The Clean Power Plan, proposed by the Barack Obama administration, was a step to address the growing threat of climate change by cutting carbon pollution from power plants by 32 percent, while delivering climate and health benefits of up to $90 billion dollars and reducing household energy prices by $85 a year, according to EPA.

“There are still too many people who say it’s impossible to have clean air and also have a growing economy. That’s hogwash. We can have both, and we have proven that we can time and time again,” said Carper. “The last administration, through initiatives like the Clean Power Plan, worked really hard to clean up our air and reduce emissions, and you know what? They launched the longest running economic recovery in the history of the United States. Don’t tell me you have to choose between more jobs and a healthy, safe environment. The Clean Power Plan, which built on the common sense actions that states, cities, businesses and utilities are already taking on their own, was a testament to that fact.”

In October 2017, the Donald Trump administration announced that it would begin the process of repealing the Clean Power Plan. While the agency is accepting written public comments on its proposed repeal until Jan. 16, EPA has chosen not to provide a public venue for Delawareans, let alone any residents on the East Coast, to voice their opinions on its proposed repeal of the Clean Power Plan. Under the Obama administration, EPA held 11 public listening sessions before it proposed the Clean Power Plan and held four hearings during its public comment period.

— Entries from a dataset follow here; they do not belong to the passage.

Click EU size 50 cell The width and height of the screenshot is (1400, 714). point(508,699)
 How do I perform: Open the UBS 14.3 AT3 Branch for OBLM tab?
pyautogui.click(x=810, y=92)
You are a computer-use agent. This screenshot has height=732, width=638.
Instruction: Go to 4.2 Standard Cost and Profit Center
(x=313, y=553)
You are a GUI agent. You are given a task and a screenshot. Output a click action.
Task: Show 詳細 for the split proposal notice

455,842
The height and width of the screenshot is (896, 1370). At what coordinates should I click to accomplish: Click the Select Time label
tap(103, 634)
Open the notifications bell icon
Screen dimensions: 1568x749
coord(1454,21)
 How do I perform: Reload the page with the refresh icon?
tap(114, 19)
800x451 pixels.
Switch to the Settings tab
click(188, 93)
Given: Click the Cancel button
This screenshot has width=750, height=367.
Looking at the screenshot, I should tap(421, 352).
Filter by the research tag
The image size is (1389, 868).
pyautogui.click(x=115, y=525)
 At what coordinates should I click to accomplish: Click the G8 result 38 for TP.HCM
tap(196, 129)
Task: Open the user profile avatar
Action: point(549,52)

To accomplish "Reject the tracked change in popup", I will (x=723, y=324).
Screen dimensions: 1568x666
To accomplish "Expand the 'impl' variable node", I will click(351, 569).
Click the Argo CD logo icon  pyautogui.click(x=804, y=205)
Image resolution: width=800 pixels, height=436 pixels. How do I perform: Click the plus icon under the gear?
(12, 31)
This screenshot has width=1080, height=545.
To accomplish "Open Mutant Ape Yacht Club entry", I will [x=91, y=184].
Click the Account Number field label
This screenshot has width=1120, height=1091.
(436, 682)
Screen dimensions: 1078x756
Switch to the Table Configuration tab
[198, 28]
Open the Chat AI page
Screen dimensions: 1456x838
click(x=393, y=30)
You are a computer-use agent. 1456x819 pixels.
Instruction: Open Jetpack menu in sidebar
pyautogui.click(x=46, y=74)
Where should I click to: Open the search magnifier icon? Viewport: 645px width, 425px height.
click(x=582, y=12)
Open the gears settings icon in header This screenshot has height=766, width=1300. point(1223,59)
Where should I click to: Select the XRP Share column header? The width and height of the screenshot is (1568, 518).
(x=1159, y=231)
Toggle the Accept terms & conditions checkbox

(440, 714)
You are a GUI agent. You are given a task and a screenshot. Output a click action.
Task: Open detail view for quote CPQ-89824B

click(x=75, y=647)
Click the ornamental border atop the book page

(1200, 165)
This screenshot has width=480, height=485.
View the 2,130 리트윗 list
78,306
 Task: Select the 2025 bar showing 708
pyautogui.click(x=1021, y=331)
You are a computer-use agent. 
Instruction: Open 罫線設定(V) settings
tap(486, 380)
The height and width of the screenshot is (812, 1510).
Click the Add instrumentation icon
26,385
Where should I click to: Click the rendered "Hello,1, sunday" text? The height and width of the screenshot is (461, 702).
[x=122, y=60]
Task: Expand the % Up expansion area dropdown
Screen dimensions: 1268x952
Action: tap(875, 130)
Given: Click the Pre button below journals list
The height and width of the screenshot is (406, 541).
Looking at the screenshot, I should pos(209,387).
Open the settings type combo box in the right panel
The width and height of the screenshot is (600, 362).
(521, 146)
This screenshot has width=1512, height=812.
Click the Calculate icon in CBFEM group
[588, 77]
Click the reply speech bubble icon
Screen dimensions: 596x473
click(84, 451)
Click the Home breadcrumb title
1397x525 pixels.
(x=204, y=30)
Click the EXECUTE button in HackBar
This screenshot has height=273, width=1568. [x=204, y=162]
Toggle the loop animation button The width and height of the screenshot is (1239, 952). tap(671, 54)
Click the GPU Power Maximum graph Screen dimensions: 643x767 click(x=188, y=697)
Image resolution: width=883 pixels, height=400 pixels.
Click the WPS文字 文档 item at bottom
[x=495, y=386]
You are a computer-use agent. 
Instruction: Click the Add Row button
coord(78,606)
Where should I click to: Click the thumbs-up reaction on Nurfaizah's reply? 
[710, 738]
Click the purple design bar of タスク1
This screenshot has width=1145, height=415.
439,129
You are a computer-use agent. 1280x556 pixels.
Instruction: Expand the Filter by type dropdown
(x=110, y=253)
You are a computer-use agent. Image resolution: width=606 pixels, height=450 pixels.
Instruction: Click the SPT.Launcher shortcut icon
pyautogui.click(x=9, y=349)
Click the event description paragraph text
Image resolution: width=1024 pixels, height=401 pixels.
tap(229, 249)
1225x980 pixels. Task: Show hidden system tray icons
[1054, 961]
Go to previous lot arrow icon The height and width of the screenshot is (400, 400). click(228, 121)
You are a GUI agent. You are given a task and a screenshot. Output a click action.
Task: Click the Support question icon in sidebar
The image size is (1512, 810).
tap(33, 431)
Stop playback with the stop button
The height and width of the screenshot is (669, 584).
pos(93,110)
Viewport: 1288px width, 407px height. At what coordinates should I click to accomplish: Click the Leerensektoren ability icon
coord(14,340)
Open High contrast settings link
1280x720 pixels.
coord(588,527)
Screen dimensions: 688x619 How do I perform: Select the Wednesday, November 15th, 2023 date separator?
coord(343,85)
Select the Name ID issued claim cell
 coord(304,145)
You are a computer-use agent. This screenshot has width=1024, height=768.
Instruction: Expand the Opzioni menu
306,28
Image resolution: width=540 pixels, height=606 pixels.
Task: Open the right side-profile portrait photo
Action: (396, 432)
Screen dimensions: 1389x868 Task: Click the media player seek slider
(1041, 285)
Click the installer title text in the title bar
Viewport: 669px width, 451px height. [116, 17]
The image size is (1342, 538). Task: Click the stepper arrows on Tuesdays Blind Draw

The DNREC meeting, held at the Chase Center on the Riverfront, gave Delawareans an opportunity to provide comments on EPA’s proposal to scrap the Clean Power Plan, which was developed after two years of outreach to states and stakeholders and the consideration of 4.3 million public comments. The event was timely since the National Oceanic and Atmospheric Administration announced on Jan. 8 that, in 2017, the total costs for extreme weather and climate events exceeded $300 billion, a new annual record in the U.S.

Carper was joined at the meeting by Gov. John Carney, DNREC Secretary Shawn Garvin, former DNREC Secretary and current President and CEO of the National Wildlife Federation Collin O’Mara and Delawareans who made their voices heard on this issue.